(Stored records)
————————
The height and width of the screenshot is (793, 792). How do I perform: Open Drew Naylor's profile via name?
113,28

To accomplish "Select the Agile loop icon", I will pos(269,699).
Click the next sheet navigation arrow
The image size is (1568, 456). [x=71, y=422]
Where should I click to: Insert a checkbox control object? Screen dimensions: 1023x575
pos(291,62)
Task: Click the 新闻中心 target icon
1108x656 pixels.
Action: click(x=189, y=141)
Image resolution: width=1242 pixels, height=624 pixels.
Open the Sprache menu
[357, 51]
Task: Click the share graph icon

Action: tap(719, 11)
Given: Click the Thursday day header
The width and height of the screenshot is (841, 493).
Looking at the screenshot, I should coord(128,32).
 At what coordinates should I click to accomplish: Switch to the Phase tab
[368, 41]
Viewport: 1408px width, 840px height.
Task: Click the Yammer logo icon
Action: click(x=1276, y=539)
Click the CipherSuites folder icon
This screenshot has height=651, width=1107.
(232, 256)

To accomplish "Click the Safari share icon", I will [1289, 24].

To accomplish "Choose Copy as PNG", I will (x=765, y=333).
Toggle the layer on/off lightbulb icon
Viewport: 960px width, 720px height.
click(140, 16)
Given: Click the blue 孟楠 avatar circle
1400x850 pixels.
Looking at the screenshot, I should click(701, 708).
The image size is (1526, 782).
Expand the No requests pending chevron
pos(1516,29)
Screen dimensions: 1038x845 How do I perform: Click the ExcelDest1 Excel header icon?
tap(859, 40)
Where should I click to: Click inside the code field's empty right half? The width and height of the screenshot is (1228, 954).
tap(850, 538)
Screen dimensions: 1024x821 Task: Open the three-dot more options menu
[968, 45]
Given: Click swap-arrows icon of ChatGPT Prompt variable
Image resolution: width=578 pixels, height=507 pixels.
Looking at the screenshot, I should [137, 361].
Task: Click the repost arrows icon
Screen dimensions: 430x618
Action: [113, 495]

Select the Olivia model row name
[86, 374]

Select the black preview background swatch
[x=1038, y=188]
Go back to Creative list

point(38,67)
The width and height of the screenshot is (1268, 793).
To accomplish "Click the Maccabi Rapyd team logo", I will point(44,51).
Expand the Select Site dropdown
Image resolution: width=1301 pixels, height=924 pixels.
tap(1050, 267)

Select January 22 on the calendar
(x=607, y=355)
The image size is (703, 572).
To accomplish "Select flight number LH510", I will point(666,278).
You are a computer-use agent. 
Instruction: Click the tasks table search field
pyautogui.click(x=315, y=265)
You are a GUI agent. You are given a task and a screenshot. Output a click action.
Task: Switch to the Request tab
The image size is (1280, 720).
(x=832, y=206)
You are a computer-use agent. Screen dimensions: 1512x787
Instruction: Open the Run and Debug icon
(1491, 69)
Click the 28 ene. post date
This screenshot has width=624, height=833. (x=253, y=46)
————————
_Action item_:
Return exactly the lines from the line holding "You are a computer-use agent. Screen" to the last line of the data, with both of those lines included and nothing added.

_Task response_:
You are a computer-use agent. Screen dimensions: 1512x787
Instruction: Open the Run and Debug icon
(1491, 69)
Click the 28 ene. post date
This screenshot has width=624, height=833. (x=253, y=46)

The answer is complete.